Each line from the one containing "The width and height of the screenshot is (1636, 972)." through the last line of the records below is to be set down exactly; the rest stays out.

*** Data provided Section Begins ***

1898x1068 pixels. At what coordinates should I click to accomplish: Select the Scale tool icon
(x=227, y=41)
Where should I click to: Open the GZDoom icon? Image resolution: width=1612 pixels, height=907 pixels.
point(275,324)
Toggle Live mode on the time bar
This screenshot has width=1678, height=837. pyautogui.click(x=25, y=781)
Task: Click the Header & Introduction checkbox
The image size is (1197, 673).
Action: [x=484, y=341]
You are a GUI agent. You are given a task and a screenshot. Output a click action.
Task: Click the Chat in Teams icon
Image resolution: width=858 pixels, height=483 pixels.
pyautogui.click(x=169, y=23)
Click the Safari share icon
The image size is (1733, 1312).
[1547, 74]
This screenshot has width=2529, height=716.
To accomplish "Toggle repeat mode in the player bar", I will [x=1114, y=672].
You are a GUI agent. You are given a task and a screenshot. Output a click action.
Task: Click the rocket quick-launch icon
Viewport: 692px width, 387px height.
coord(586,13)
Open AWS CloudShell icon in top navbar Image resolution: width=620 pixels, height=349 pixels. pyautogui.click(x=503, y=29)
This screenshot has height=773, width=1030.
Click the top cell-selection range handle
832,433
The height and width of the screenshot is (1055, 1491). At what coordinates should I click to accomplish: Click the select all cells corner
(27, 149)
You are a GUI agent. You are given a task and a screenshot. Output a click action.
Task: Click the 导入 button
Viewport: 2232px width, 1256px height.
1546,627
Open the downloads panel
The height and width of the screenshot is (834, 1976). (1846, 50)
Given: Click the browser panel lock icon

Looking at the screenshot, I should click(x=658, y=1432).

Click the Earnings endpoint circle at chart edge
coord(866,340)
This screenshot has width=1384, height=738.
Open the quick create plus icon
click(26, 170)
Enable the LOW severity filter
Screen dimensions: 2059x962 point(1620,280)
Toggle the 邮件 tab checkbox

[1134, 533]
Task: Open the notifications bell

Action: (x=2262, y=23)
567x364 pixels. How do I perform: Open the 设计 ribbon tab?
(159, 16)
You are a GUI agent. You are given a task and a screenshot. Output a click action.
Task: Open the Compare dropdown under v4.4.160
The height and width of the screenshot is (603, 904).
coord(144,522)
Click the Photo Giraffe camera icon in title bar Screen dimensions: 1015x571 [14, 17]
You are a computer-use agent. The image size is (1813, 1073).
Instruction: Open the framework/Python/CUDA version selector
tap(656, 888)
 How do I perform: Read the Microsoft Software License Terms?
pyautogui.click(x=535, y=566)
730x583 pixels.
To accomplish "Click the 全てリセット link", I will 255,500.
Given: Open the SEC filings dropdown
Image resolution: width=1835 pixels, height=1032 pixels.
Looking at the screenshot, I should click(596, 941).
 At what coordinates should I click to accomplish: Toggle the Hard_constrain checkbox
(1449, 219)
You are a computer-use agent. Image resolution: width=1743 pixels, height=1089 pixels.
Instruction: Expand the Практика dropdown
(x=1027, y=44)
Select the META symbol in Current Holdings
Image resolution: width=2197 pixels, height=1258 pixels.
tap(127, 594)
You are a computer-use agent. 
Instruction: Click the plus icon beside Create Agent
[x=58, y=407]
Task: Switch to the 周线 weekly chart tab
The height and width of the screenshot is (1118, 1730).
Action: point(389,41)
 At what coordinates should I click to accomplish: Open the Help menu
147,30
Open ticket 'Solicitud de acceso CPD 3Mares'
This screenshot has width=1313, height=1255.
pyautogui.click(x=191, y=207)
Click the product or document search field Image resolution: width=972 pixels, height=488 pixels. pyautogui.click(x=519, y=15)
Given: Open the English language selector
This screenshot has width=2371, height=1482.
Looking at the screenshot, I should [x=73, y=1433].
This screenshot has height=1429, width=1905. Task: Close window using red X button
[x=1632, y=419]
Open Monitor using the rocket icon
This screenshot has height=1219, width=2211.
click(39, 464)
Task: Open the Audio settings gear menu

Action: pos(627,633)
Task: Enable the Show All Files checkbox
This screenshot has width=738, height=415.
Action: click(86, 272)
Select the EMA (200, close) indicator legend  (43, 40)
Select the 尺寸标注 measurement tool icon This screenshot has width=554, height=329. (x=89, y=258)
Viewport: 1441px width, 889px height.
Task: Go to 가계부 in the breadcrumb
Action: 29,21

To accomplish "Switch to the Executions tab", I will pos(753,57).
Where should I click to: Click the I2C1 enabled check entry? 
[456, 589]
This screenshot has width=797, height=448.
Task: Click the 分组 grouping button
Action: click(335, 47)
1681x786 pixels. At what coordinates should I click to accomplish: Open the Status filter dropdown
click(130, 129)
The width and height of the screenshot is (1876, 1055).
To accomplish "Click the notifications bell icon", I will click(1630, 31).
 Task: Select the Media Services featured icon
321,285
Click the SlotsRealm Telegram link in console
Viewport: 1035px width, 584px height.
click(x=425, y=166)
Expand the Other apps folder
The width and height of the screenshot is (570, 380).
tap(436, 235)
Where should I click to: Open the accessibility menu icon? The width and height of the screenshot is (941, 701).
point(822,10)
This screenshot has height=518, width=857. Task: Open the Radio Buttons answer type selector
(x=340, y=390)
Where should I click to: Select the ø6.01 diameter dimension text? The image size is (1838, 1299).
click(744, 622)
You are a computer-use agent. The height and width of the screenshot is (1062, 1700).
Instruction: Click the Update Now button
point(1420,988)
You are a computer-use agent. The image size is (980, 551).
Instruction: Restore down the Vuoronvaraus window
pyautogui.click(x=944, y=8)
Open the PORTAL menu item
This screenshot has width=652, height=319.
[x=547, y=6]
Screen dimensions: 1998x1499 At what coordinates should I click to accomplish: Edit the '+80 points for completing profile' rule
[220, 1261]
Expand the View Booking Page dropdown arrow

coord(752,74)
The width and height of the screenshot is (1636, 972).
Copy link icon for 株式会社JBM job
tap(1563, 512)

*** Data provided Section Ends ***

_Answer to this task_:
The width and height of the screenshot is (1636, 972).
Copy link icon for 株式会社JBM job
tap(1563, 512)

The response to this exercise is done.